Sheikh Muhammad al-Kasnazan received the Sufi path (ṭarīqa) from his father, along with the sciences of Sufism, and he studied religious sciences under scholars at the Karbajna religious school. He studied Arabic and Islamic sciences under its scholars, including Mulla Kaka Hamma Sayf al-Din, Mulla Ali Mustafa (nicknamed Ali Laylan), and Mulla Abdullah Aziz al-Karbajani.

== Religious and Sufi education ==
The Sheikh possessed a scholarly library containing thousands of books and manuscripts. He was a regular visitor to the Manuscript House, the Awqaf Public Library (Baghdad), and the library of the Qadiriyya Shrine. As for the Transmitted Sufi Sciences, he committed himself to studying and researching them, authoring the al-Kasnazan Encyclopedia on the Terminology of the People of Sufism and Gnosis.

== Achievements and foundations ==
Shaykh Muhammad al-Kasnazan founded the University of Shaykh Muhammad al-Kasnazan, which includes, in addition to the Department of Sharia Sciences, Sufism, and Interfaith Dialogue, other departments in economics, politics, law, languages, computer science, and applied mathematics.

He developed an Islamic calendar known as the "Muhammadi Calendar," which presents a scientific thesis based on astronomical calculations, dating events from the birth of the Prophet Muhammad.

He established the Central Council of Sufi Orders in Iraq.

He launched the website of the Qadiriyya Kasnazaniyya Sufi Order, a platform dedicated to the path's methodology, principles, and teachings, serving as a means of communication with the wider world and representing the essence of the order.

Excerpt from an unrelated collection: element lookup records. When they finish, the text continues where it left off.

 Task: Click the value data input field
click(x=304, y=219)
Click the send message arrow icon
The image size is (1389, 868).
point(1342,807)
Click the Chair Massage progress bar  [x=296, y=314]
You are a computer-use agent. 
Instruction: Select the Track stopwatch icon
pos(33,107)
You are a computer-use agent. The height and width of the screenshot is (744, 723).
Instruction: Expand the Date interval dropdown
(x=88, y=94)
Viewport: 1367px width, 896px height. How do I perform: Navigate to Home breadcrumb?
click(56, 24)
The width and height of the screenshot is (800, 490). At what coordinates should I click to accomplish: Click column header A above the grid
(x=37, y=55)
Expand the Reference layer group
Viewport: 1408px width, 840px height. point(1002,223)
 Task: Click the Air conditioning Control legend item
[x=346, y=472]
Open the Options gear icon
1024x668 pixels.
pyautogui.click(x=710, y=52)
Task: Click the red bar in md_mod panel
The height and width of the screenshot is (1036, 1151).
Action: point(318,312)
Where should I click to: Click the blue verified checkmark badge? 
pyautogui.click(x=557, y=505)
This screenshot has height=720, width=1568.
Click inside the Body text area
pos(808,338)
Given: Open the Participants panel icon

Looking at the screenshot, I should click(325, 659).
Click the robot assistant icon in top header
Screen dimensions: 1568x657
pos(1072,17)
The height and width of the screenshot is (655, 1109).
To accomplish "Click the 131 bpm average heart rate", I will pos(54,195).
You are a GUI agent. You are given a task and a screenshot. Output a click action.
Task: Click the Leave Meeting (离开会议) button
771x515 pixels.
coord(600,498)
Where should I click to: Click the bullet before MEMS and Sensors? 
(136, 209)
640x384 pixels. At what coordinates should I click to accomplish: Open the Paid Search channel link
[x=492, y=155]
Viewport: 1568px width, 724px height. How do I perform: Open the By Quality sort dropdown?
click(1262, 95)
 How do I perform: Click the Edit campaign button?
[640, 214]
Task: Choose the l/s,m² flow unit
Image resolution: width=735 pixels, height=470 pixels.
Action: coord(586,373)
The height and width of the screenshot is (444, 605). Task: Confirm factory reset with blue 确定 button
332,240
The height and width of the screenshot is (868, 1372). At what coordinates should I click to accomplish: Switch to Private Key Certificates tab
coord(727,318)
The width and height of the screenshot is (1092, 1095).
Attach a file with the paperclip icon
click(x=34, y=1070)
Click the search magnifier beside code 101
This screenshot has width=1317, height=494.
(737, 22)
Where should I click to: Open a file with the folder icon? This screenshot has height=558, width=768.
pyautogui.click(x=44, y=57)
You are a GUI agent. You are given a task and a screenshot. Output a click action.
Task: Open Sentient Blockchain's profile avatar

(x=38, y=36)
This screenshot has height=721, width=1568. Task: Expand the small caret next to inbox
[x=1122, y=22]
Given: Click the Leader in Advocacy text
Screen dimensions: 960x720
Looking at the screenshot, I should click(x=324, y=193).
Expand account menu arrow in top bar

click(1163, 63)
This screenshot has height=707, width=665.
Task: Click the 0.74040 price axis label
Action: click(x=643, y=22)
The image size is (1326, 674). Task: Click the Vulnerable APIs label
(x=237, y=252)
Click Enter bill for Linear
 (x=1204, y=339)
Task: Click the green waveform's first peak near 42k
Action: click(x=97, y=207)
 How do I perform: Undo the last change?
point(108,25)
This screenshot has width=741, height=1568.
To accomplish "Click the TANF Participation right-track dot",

In 1415 AH (1994 CE), he founded the International Center for Sufism and Spiritual Studies. The center focuses on researching cases of immediate healing attributed to the miracles and spiritual phenomena of the Kasnazaniyya Order, which aim to demonstrate the existence of the Divine Essence. It also compares these occurrences with parapsychological phenomena, highlighting the latter's limitations, alongside other studies conducted by specialized researchers.

== Death ==
Sheikh Muhammad al-Kasnazani passed away in the United States on July 4, 2020, at the age of 82. After his passing, his son Nehro al-Kasnazani was pledged allegiance to as his successor, following his father's recommendation nearly a quarter of a century earlier that he should be the next spiritual guide of the order.